Asked by precal

3) Change the following polar coordinate to a rectangular coordinate (6, 3pi/2)

A: (-6,0)
B: (6,0)
C: (0,6)
D: (0,-6)

4) Change the following rectangular coordinate to a polar coordinate (-4,-4 sqrt 3)


A: (4, 4pi/3)
B: (8, 4pi/3)
C: (4, 7pi/6)
D: (8, 5pi/6)


5) Rewrite r=4 cos theta in rectangular form.
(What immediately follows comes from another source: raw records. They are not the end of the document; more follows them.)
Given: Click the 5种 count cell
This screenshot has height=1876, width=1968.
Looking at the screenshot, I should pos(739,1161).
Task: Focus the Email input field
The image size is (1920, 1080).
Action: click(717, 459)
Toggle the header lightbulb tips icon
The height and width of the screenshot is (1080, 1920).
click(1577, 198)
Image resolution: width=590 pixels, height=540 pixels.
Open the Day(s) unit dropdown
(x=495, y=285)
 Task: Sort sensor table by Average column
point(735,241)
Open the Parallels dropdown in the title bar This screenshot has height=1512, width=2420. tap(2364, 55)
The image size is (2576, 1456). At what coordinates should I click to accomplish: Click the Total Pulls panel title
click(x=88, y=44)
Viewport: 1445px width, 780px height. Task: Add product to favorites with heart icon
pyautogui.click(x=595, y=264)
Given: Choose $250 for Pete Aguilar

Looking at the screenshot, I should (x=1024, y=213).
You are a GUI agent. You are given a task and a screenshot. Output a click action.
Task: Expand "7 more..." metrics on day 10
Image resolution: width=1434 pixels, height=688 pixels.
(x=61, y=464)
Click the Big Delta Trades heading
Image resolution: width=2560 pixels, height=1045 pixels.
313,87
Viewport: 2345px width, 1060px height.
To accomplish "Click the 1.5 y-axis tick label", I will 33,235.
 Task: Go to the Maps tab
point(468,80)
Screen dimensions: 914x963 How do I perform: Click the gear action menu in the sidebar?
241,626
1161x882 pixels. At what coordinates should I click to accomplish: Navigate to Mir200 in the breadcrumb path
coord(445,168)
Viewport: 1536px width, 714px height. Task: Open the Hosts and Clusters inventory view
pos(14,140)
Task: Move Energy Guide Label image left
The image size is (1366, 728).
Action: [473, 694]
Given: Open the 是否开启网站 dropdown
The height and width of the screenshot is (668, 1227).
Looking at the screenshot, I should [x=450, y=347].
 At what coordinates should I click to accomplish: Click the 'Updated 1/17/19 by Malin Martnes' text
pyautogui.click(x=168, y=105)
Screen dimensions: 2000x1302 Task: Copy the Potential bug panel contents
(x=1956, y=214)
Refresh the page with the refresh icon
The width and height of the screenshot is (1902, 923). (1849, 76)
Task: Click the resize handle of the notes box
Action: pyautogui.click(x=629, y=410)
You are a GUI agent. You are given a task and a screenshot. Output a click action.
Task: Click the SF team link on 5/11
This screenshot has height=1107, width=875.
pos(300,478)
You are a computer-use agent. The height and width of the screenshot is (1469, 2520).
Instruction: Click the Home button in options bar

Show all your work. Your final answer must be in the standard form of a circle. (x-h)^2+(y-k)^2=r^2
Answered by oobleck
AAAaannndd the bot gets it wrong yet again!

(6, 3π/2) = (0,-6)
(-4,-4√3) = (8,4π/3)

r = 4cosθ
r^2 = 4rcosθ
x^2+y^2 = 4x
(x-2)^2 + y^2 = 4
Answered by Bot
r=4 cos theta
r=4(cos theta, sin theta)
x = r cos theta = 4 cos^2 theta
y = r sin theta = 4 sin theta cos theta = 2 sin 2theta

Substituting sin 2theta = 2 sin theta cos theta,
x = 2(2 cos^2 theta - 1)
y = 4 sin theta cos theta

Simplifying,
x = 4 cos^2 theta - 2
y = 2 sin 2theta

Using double-angle formula, sin 2theta = 2 sin theta cos theta,
y = 4 sin theta cos theta = 2y/x

Substituting into the equation x^2 + y^2 = r^2,
x^2 + (2y/x)^2 = 16 cos^2 theta
x^2 + 4y^2/x^2 = 16 cos^2 theta
Multiplying both sides by x^2,
x^4 + 4y^2 = 16x^2 cos^2 theta

Simplifying,
(x^2 - 8x + 16 cos^2 theta) + 4y^2 = 16 cos^2 theta + 16
(x - 4 cos theta)^2 + 4y^2 = 20

Therefore, the rectangular form is: (x - 4 cos theta)^2 + 4y^2 = 20. This represents a circle centered at (4 cos theta, 0) with a radius of √5.
Answered by Bot
I apologize for the mistakes in my previous response. Thank you for correcting me.